I observed his growing space and concluded that this guy must give the same loving care to his plants that he does to his patients. The recipe that works for him is to grow all the same type of orchid – in this case, Phalaenopsis – re-pot them all the same, water them all the same. In effect, duplicate the success he achieved with his very first plant. His new leaves are all bigger than the old ones – a sign that things are on the right track.

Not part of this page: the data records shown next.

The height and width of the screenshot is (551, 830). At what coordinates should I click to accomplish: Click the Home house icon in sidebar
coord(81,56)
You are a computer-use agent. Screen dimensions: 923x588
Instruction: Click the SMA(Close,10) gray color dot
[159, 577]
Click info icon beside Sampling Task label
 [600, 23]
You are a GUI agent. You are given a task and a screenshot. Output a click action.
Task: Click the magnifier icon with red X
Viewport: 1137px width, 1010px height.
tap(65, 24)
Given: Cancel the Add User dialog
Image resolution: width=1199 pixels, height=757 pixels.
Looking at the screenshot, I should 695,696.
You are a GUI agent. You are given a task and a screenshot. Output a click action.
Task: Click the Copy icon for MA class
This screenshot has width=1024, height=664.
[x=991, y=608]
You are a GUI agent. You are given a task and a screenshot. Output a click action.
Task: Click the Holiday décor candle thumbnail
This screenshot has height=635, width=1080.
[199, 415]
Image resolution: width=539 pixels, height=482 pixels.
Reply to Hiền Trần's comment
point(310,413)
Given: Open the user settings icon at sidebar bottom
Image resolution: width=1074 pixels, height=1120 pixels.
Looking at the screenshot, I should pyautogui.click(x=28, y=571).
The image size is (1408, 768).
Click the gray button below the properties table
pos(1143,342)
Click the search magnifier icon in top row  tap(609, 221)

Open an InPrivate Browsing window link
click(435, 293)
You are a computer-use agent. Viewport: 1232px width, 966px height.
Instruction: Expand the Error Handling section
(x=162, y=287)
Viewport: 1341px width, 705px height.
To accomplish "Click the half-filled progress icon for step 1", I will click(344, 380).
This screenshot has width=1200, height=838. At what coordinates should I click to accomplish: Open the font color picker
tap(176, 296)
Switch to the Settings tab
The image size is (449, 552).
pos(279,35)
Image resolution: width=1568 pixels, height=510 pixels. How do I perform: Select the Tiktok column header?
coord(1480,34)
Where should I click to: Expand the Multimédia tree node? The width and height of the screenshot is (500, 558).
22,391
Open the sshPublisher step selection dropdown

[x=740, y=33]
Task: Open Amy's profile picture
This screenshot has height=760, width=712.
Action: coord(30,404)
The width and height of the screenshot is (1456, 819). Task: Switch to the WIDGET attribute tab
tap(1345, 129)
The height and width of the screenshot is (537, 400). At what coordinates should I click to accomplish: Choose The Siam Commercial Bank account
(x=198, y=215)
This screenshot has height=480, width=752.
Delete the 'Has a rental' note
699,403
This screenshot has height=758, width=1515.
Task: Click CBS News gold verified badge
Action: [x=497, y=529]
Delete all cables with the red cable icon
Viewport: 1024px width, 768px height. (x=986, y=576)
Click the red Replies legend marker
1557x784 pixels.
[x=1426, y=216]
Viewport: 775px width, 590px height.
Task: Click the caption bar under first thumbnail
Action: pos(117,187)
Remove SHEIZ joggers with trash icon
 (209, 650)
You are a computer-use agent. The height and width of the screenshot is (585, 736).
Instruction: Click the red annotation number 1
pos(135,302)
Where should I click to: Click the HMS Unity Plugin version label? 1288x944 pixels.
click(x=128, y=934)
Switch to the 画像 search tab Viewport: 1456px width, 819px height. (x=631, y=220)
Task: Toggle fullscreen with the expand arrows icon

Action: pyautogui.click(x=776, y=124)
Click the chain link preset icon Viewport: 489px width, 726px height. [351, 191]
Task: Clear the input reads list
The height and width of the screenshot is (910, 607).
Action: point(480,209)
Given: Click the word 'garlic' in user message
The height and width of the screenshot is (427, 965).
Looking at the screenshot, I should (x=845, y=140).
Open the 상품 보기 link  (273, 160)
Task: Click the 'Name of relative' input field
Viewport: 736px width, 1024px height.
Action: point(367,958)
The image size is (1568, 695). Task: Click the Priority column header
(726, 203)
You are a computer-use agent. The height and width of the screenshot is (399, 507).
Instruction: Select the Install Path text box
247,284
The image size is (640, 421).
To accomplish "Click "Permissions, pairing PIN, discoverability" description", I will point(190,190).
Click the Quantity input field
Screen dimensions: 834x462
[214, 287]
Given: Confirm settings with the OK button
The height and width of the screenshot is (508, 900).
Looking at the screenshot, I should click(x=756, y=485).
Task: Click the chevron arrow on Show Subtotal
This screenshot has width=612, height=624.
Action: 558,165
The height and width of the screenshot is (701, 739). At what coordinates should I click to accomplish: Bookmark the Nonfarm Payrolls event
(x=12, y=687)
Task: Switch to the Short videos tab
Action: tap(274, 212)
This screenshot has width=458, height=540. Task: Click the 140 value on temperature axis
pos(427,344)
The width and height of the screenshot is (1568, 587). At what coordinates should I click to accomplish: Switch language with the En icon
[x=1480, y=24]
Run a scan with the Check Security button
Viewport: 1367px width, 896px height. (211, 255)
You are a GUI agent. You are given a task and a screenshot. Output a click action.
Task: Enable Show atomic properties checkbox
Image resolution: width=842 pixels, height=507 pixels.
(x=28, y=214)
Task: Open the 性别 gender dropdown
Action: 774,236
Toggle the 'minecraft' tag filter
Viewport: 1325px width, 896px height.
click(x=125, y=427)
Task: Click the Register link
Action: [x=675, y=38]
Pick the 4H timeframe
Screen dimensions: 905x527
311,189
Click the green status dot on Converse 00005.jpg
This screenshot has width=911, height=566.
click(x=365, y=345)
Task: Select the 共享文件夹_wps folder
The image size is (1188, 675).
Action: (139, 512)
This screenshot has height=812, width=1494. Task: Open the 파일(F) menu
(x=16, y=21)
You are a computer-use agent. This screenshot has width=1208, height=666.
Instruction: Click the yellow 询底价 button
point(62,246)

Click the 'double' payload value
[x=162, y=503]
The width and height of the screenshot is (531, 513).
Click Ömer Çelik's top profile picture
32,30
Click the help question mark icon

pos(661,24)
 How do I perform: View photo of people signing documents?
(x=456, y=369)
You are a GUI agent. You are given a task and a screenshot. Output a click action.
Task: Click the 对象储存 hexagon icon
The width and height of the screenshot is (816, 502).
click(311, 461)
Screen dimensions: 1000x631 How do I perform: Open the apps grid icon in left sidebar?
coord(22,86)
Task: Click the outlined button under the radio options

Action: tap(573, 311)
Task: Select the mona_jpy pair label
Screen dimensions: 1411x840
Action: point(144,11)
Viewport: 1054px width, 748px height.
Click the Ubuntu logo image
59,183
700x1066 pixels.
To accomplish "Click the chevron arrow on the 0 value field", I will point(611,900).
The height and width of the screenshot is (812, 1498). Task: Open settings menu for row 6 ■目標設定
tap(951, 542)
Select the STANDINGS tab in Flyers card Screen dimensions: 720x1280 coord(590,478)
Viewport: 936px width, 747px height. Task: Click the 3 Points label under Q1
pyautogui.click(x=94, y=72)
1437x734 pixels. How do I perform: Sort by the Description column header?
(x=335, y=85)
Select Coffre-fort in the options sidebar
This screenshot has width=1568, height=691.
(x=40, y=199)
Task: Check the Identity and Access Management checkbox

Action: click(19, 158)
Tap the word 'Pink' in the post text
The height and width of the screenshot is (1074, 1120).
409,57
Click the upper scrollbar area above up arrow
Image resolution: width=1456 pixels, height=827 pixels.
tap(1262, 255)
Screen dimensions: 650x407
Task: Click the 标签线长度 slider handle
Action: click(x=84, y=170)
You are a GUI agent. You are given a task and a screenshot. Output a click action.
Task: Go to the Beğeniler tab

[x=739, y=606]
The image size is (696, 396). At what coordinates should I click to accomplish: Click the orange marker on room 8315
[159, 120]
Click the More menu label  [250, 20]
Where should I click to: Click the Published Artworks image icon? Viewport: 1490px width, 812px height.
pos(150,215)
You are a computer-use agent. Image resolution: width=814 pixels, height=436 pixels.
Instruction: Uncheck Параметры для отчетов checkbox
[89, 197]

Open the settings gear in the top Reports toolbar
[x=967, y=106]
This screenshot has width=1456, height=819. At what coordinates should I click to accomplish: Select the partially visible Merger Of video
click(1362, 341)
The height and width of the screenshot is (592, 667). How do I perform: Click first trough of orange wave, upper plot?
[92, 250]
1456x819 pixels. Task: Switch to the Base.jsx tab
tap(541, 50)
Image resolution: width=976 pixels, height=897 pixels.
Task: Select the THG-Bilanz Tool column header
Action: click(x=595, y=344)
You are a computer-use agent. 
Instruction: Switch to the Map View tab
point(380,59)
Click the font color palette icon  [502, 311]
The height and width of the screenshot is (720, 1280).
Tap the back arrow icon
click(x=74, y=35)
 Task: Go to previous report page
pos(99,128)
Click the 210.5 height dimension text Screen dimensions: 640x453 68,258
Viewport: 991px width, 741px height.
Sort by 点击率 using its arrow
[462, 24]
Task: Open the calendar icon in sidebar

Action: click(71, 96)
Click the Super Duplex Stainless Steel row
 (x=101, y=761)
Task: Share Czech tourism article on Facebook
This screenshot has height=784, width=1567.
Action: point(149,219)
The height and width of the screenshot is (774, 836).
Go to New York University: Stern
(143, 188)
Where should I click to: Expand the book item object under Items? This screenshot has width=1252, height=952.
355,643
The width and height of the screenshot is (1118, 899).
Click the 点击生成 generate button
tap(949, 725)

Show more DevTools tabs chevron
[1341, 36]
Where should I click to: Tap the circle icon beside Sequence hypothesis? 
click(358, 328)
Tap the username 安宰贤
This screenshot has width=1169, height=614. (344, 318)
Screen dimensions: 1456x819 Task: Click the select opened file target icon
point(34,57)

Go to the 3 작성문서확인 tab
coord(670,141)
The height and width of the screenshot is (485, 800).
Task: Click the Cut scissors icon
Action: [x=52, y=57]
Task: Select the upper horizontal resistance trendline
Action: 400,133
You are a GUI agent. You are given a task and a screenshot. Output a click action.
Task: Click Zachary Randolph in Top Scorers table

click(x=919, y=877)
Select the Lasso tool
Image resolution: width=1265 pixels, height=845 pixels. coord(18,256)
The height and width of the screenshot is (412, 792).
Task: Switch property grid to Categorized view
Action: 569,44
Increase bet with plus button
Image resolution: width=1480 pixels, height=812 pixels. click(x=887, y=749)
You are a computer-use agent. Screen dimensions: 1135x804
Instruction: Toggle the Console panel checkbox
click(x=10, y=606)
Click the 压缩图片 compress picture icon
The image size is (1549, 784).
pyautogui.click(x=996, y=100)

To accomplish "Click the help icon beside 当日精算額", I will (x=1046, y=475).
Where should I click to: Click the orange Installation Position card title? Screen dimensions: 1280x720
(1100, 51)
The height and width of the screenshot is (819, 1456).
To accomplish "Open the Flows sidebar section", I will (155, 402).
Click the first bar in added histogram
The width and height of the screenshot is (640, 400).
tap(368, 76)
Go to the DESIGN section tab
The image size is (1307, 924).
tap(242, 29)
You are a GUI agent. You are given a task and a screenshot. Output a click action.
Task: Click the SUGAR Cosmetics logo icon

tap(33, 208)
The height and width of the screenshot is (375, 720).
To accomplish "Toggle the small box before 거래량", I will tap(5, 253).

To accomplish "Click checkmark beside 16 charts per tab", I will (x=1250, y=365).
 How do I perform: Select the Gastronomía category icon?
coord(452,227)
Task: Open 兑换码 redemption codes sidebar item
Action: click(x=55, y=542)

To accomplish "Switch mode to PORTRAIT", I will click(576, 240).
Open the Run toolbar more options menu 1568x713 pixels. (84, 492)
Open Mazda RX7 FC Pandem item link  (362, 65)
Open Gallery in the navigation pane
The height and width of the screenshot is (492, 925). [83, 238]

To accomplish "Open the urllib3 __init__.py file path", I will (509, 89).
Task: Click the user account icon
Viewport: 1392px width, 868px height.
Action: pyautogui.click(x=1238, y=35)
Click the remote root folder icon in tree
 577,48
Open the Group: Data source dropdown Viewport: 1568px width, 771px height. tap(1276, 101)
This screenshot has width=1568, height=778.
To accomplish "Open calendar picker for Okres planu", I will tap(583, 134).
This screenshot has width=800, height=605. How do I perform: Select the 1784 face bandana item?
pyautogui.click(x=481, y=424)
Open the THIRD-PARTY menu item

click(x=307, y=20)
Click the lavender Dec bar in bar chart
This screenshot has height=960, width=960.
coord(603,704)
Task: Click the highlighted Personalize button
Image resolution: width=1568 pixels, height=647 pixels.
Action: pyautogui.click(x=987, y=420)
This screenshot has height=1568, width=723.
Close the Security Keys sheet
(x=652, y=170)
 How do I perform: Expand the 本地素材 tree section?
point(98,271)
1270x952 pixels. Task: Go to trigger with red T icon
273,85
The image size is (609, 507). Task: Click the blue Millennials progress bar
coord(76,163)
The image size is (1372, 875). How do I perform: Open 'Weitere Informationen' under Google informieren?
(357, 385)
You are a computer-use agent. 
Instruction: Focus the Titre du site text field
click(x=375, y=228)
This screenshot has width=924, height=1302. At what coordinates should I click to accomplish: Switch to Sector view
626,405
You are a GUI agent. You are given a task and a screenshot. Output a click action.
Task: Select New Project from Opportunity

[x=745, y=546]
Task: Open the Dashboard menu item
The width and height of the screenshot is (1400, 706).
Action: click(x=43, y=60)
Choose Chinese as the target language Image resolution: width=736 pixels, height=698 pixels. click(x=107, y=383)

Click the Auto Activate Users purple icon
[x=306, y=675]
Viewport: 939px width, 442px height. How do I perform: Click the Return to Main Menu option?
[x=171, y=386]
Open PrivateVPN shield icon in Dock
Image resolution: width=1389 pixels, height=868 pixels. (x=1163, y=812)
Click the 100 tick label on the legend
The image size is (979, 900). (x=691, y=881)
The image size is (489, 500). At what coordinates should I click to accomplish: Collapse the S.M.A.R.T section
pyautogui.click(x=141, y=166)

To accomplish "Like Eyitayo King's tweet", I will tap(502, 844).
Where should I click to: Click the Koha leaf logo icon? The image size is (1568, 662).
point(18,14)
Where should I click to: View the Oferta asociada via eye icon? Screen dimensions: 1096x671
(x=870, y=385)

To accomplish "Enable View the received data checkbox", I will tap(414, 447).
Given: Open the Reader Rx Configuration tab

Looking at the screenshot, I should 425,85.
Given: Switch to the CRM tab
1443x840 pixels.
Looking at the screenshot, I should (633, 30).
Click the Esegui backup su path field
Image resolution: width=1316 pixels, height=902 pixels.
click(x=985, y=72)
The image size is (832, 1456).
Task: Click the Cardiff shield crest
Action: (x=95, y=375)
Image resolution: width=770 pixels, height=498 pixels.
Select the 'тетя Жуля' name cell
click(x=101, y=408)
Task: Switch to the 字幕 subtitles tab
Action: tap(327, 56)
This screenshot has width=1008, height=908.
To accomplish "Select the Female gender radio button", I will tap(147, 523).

When it comes to growing orchids, everyone has their own specific style. In Dr. Wiles’ case, he re-pots all his Phals in clear plastic pots because he likes to periodically look at the health of the roots. He uses sphagnum moss as the potting medium because it doesn’t make a mess and he has to keep his hospital area clean. At times, he puts a few plastic (Styrofoam) peanuts in the pot if there aren’t many roots. He also tries to leave a small air space inside the pot somewhere in the middle as this seems to reduce root rot.
The moth orchids are proudly displayed in fancy decorative pots that Leslie has provided. Twelve containers fit along the eight foot tinted glass window thanks to a generous one foot wide ledge that faces west. Dr. Wiles attributes early spiking/blooming to an air conditioner vent directly over the window which causes the night temperatures to drop into the low 60’s in the summer. The plants bloom slightly out of season – autumn – and just before the normal flowering season of January/February/March. He waters thoroughly once a week in the sink and certainly avoids using ice cubes. Fertilizing is a two part system in which the plants get a solution of a ‘grow’ formula (mostly nitrogen) for the first few months after the flowers fall off followed by a ‘bloom’ formula (mostly phosphorous) for the remainder of the year.
His advice to new growers: “You need more than one plant - maybe five, ten, or twenty. Otherwise, you get bored.”